Prompt. In the records below, find the line containing "Task: Click the refresh icon button", then print it and every following line exactly, through the last, without pictures.

(Stored items)
***

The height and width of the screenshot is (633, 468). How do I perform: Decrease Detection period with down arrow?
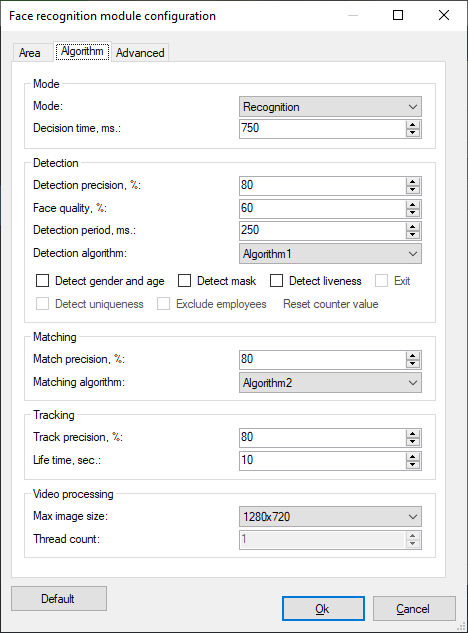[x=412, y=235]
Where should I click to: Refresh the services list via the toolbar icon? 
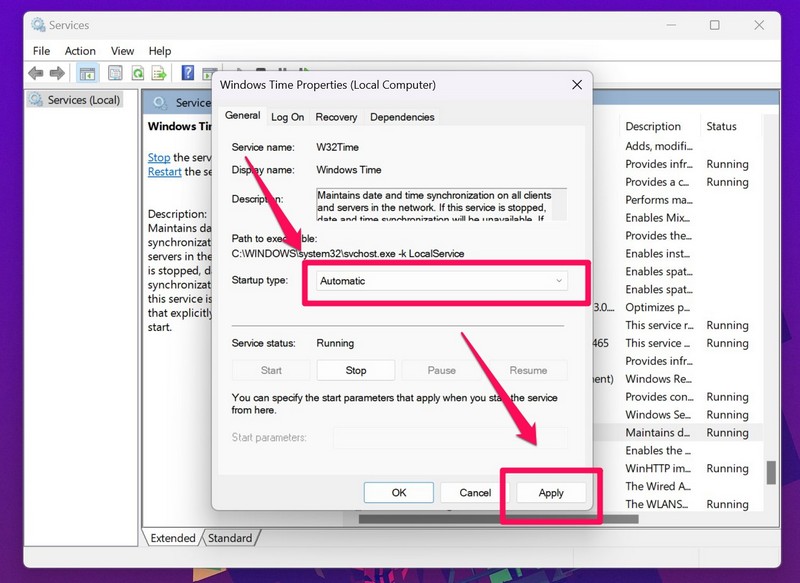tap(137, 72)
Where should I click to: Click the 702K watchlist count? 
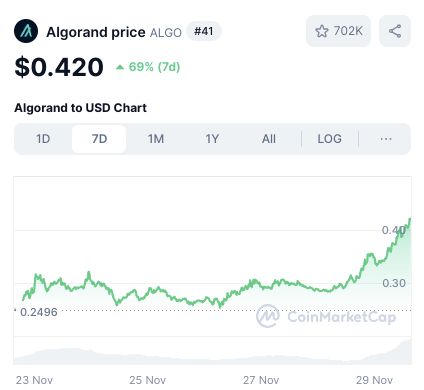(x=348, y=31)
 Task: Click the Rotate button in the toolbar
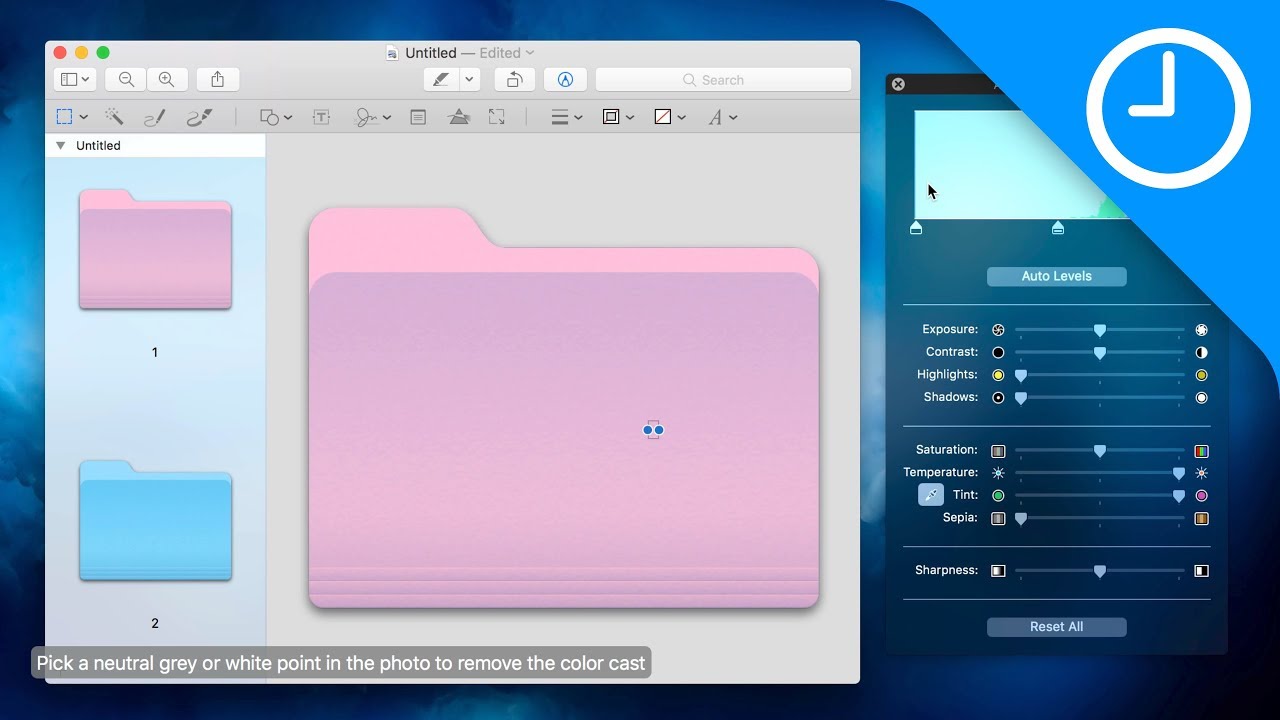513,79
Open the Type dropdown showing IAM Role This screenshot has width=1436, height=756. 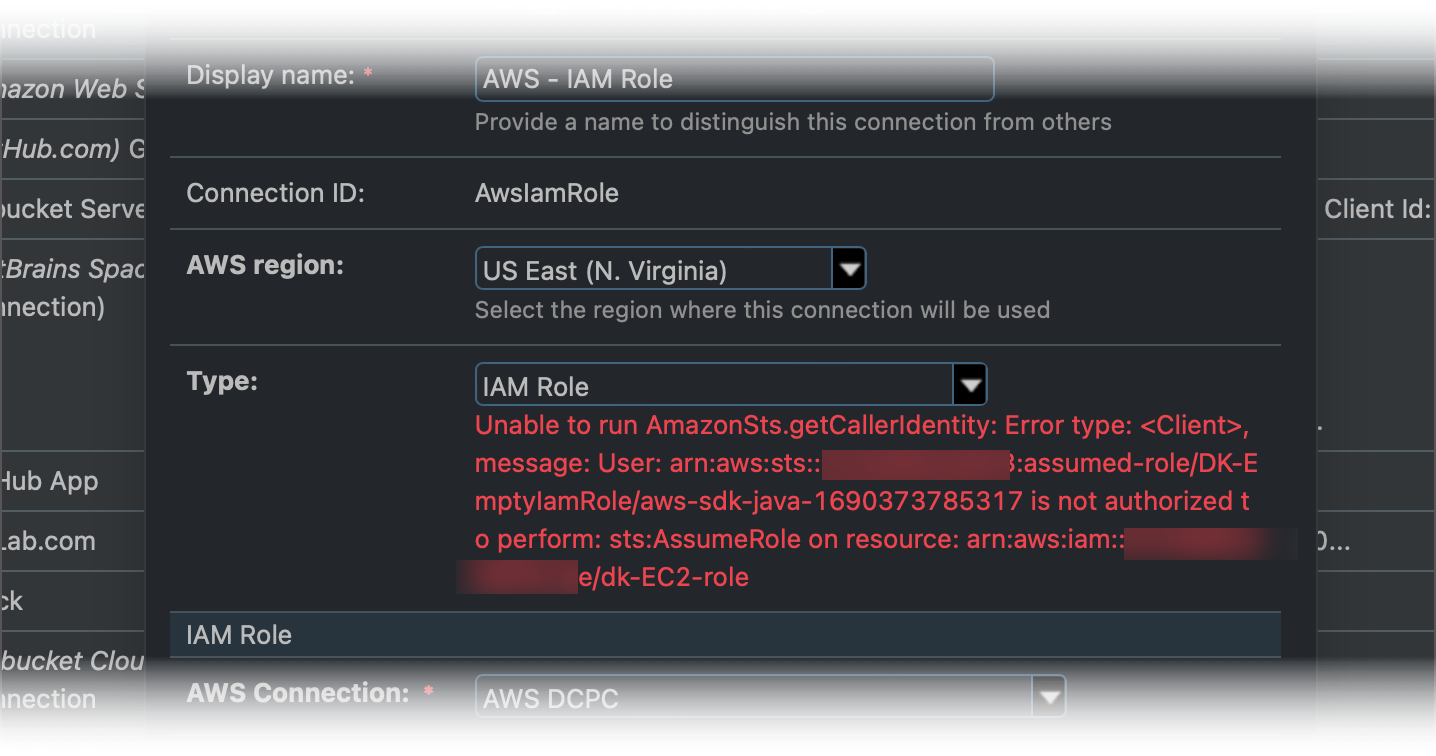coord(700,384)
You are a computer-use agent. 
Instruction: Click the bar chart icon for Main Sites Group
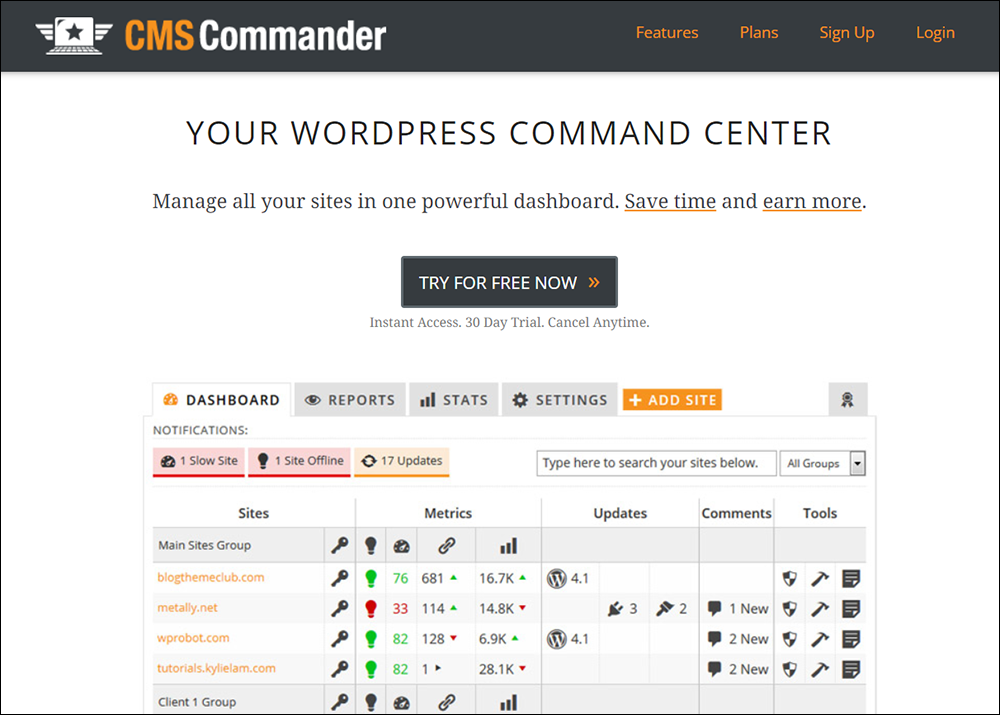tap(507, 546)
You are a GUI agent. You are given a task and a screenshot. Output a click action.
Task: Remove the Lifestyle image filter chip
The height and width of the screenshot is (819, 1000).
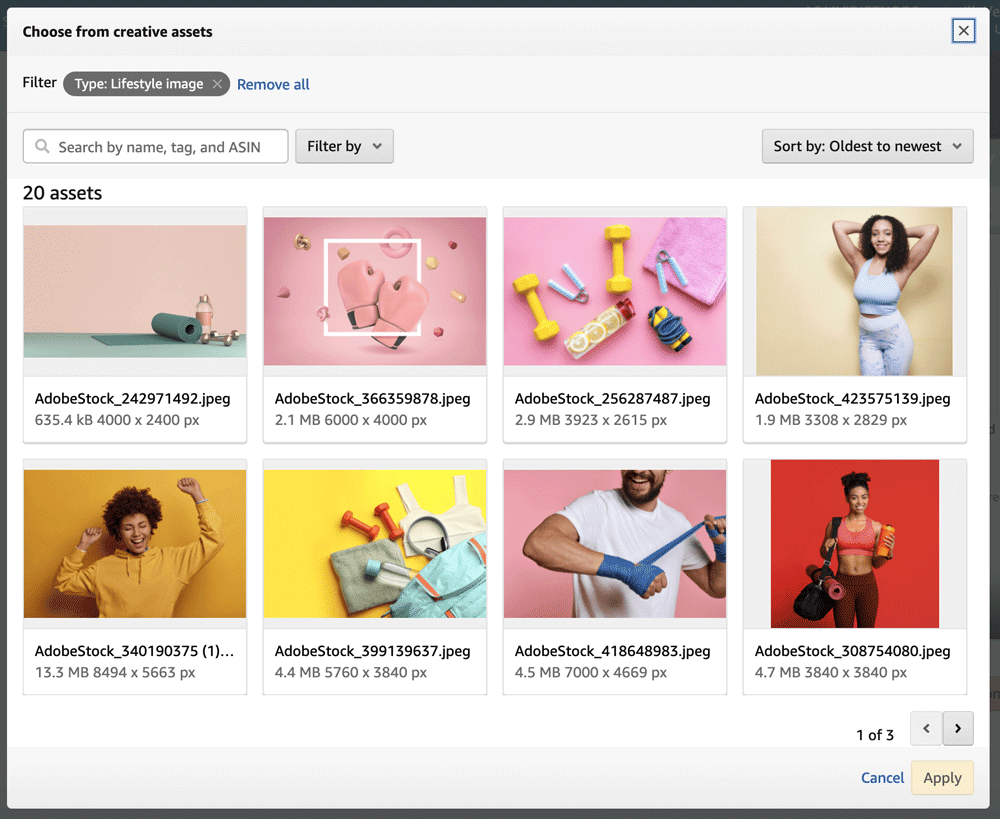tap(217, 84)
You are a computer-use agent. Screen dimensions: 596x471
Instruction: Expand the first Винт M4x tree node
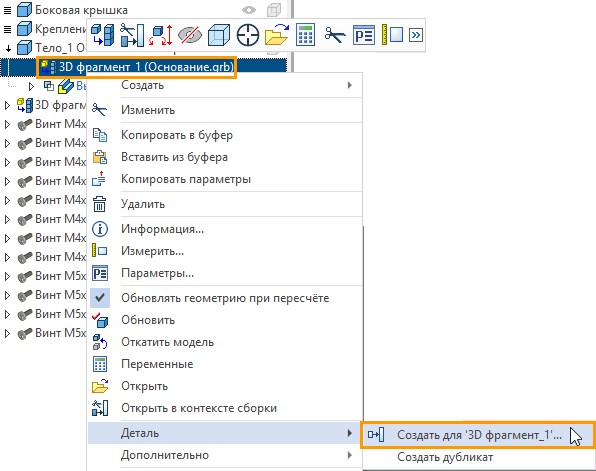pyautogui.click(x=7, y=124)
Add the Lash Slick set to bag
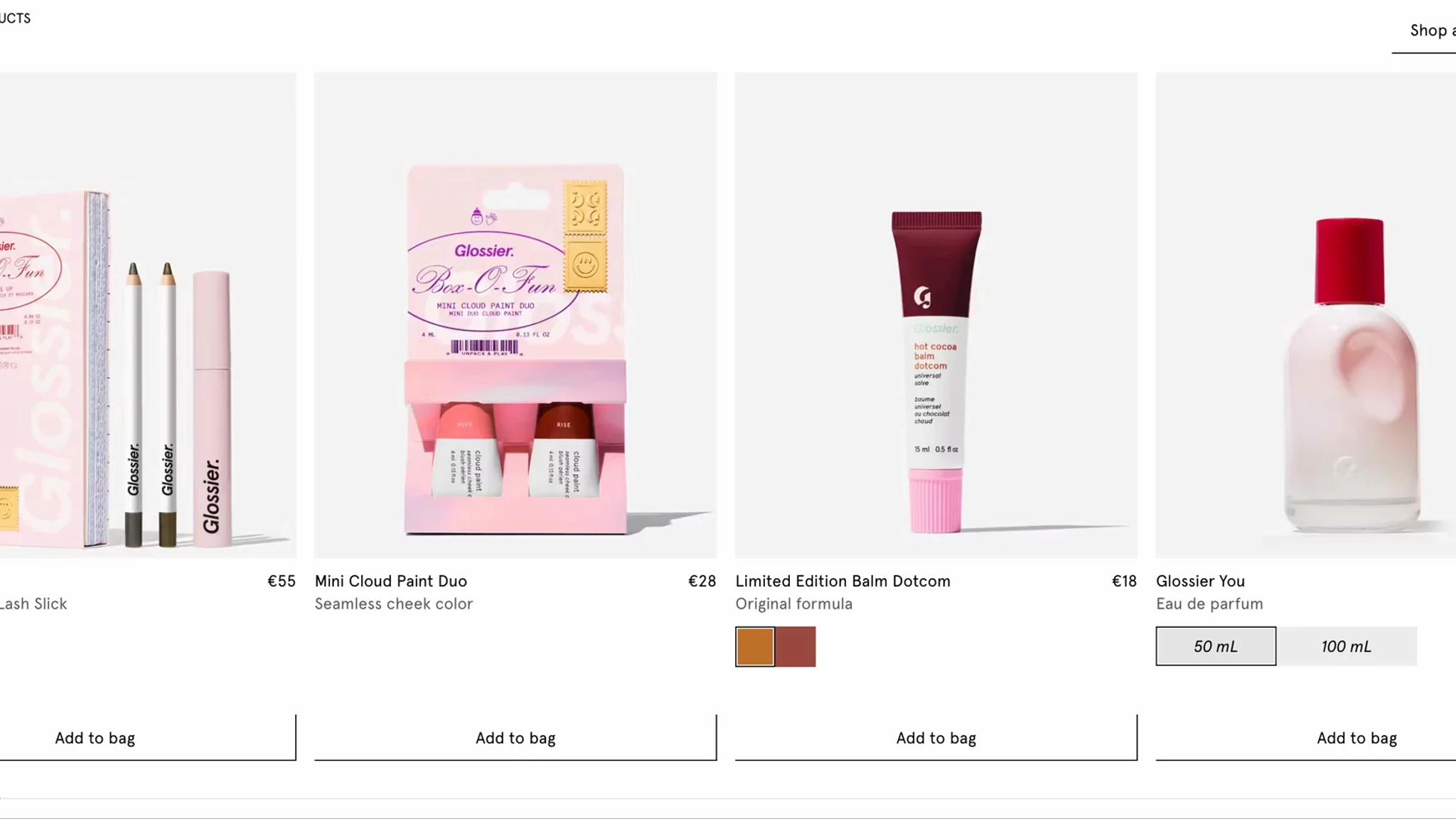This screenshot has width=1456, height=819. (x=148, y=738)
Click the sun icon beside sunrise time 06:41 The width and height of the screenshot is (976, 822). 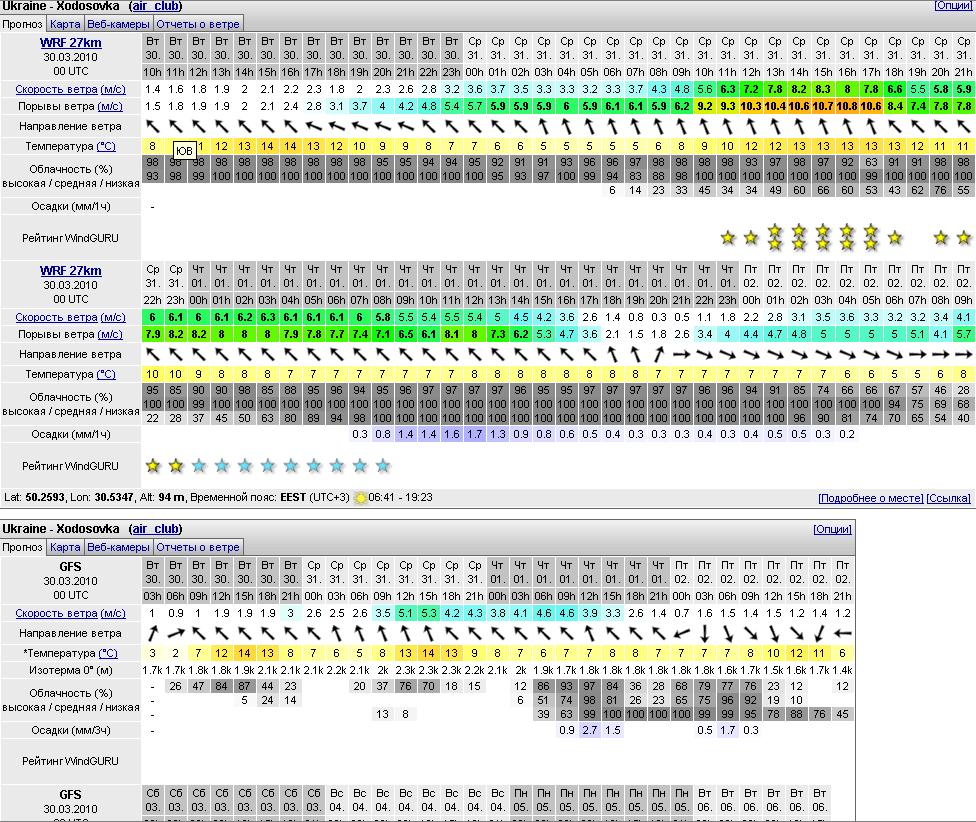[x=360, y=498]
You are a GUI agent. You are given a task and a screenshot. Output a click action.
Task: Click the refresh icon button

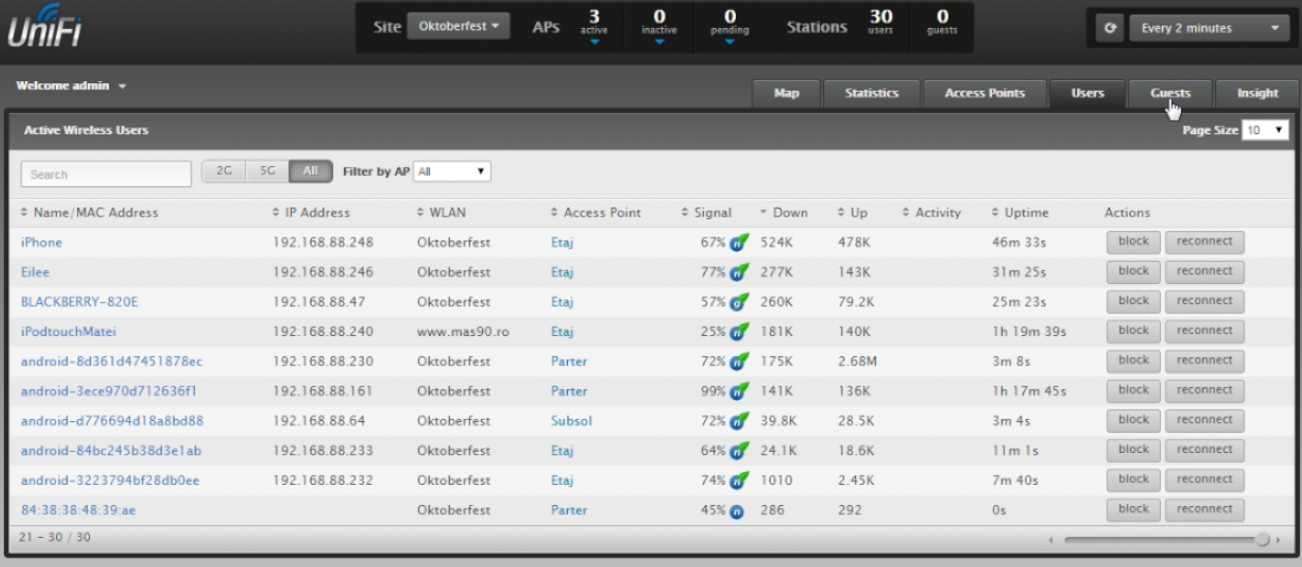tap(1108, 29)
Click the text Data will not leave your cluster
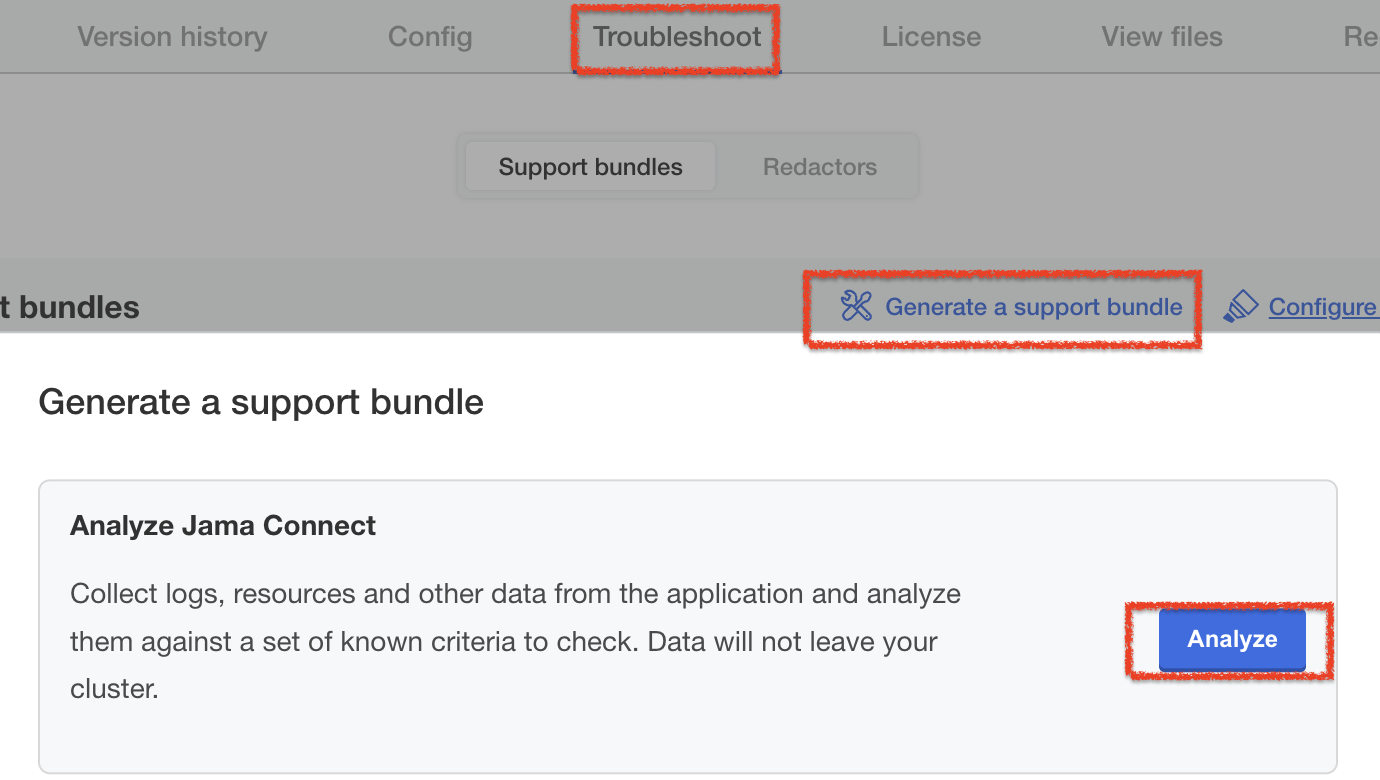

***

Finished task.
Task: Click the refresh icon button

tap(1108, 29)
Click the text Data will not leave your cluster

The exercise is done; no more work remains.